Apache Infrastructure Team

Wednesday Sep 02, 2009

apache.org incident report for 8/28/2009

Last week we posted about the security breach that caused us to temporarily suspend some services.  All services have now been restored. We have analyzed the events that led to the breach, and continued to work on improving the security of our systems.

NOTE: At no time were any Apache Software Foundation code repositories, downloads, or users put at risk by this intrusion. However, we believe that providing a detailed account of what happened will make the internet a better place, by allowing others to learn from our mistakes.

What Happened?

Our initial running theory was correct--the server that hosted the apachecon.com (dv35.apachecon.com) website had been compromised. The machine was running CentOS, and we suspect they may have used the recent local root exploits patched in RHSA-2009-1222 to escalate their privileges on this machine. The attackers fully compromised this machine, including gaining root privileges, and destroyed most of the logs, making it difficult for us to confirm the details of everything that happened on the machine. 

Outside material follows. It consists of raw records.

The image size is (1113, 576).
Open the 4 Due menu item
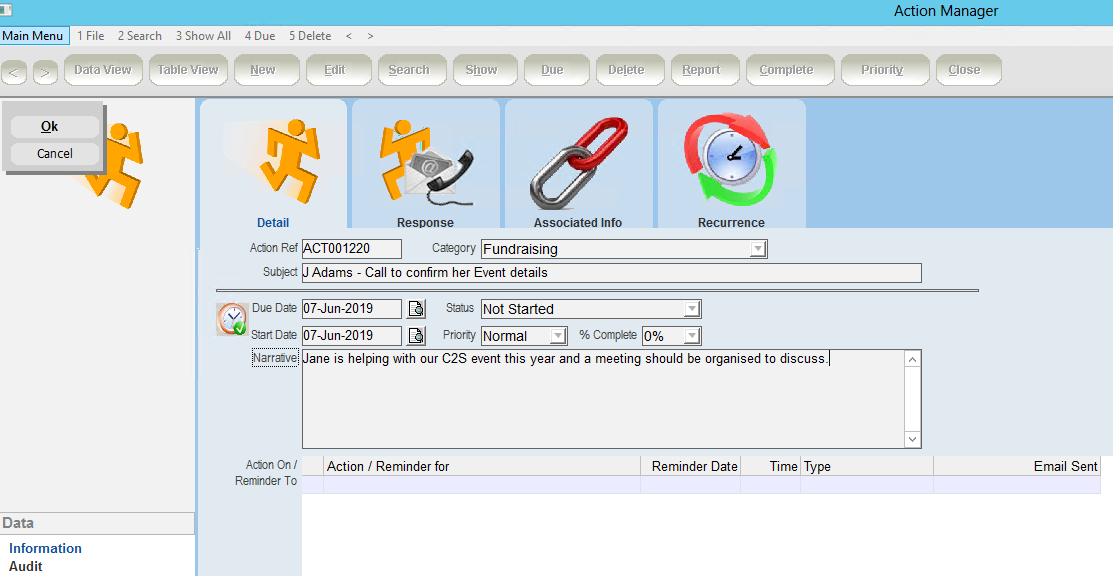[260, 36]
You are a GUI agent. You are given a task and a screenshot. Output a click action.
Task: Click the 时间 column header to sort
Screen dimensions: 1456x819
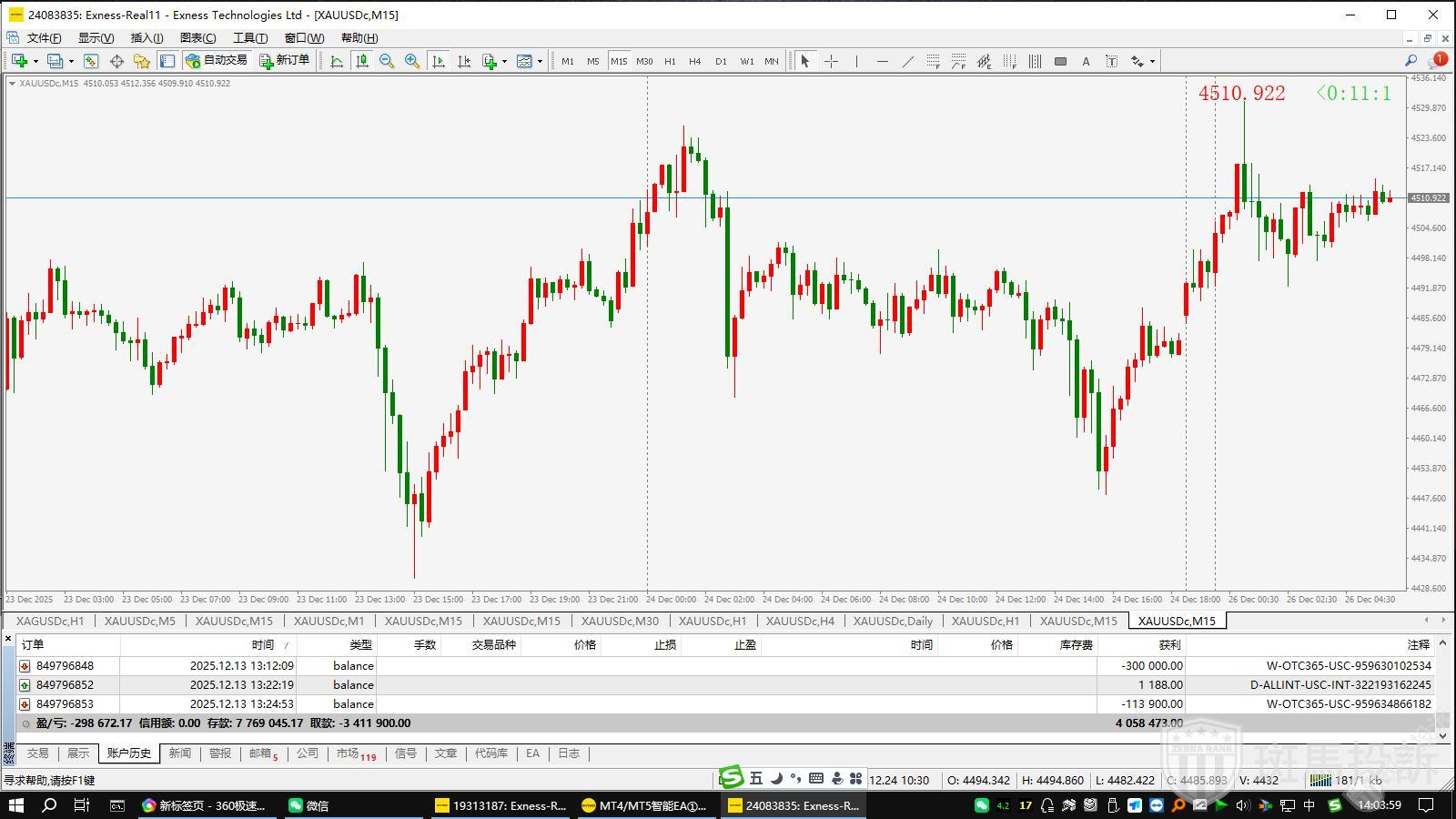coord(263,644)
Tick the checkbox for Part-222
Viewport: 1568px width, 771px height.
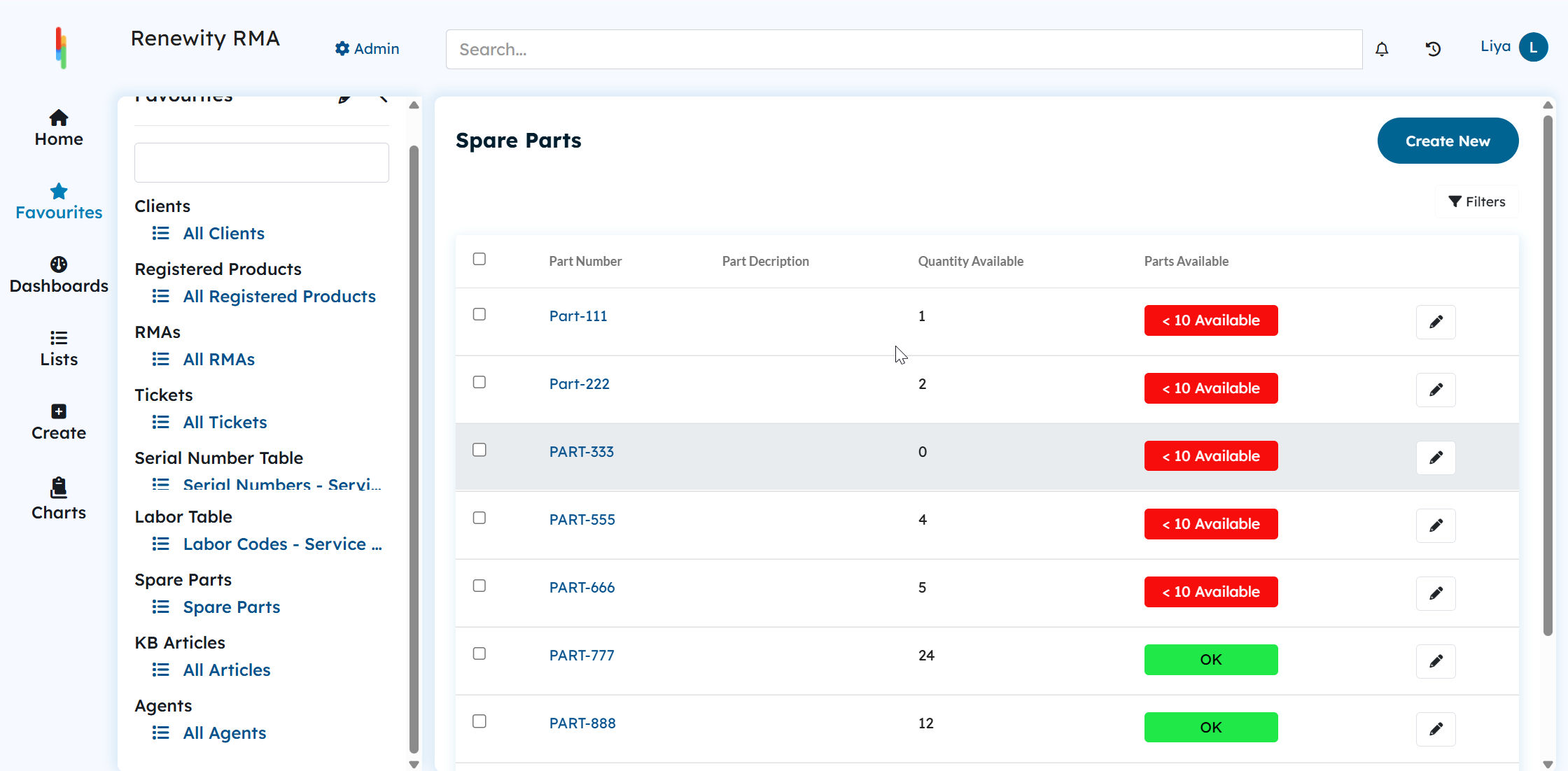coord(479,382)
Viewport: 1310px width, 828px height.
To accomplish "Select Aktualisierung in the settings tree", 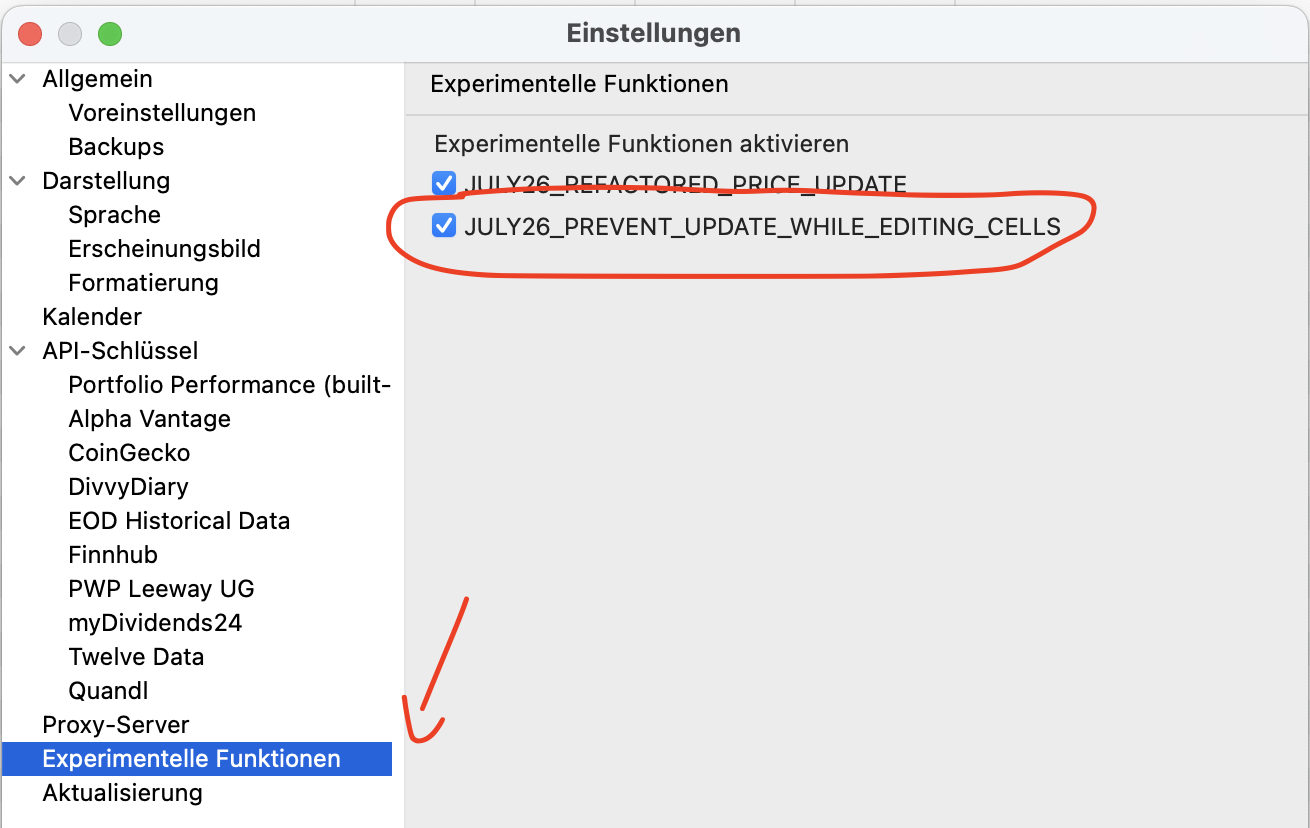I will [122, 793].
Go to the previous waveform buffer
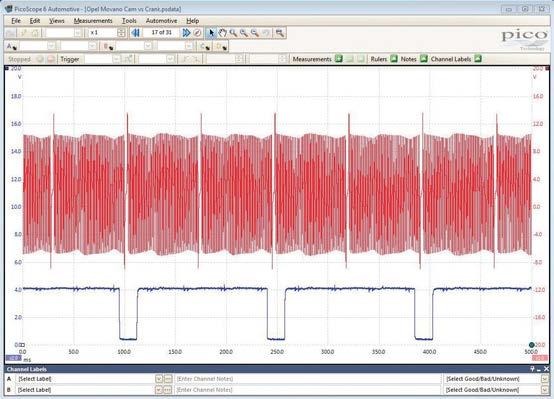This screenshot has width=554, height=399. click(x=135, y=33)
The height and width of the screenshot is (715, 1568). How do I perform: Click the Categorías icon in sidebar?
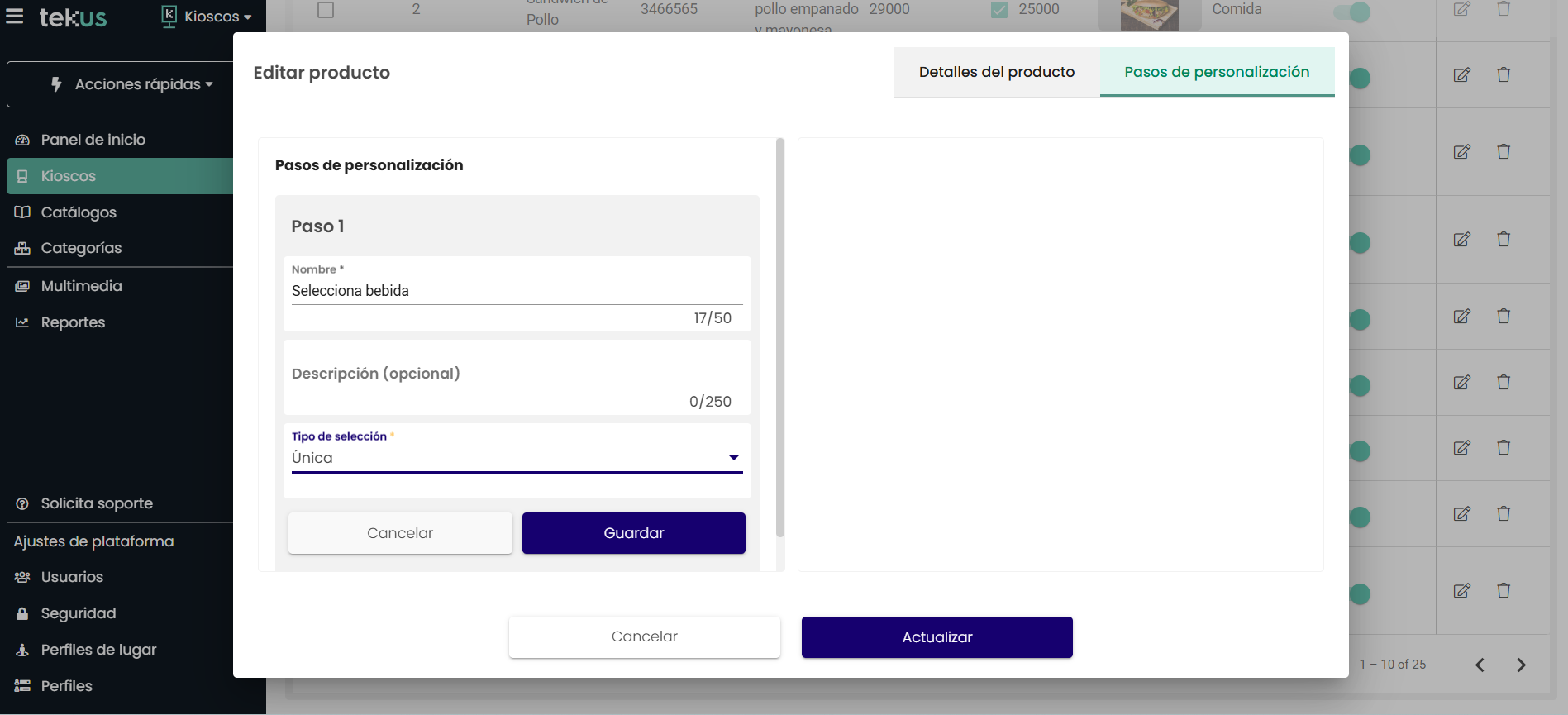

This machine is owned by the ApacheCon conference production company, not by the Apache Software Foundation. However, members of the ASF infrastructure team had accounts on this machine, including one used to create backups.

The attackers attempted unsuccessfully to use passwords from the compromised ApacheCon host to log on to our production webservers.  Later, using the SSH Key of the backup account, they were able to access people.apache.org (minotaur.apache.org). This account was an unprivileged user, used to create backups from the ApacheCon host.

minotaur.apache.org runs FreeBSD 7-STABLE, and acts as the staging machine for our mirror network. It is our primary shell account server, and provides many other services for Apache developers. None of our Subversion (version control) data is kept on this machine, and there was never any risk to any Apache source code.

Once the attackers had gained shell access, they added CGI scripts to the document root folders of several of our websites. A regular, scheduled rsync process copied these scripts to our production web server, eos.apache.org, where they became externally visible. The CGI scripts were used to obtain remote shells, with information sent using HTTP POST commands.

Our download pages are dynamically generated, to enable us to present users with a local mirror of our software. This means that all of our domains have ExecCGI enabled, making it harder for us to protect against an attack of this nature.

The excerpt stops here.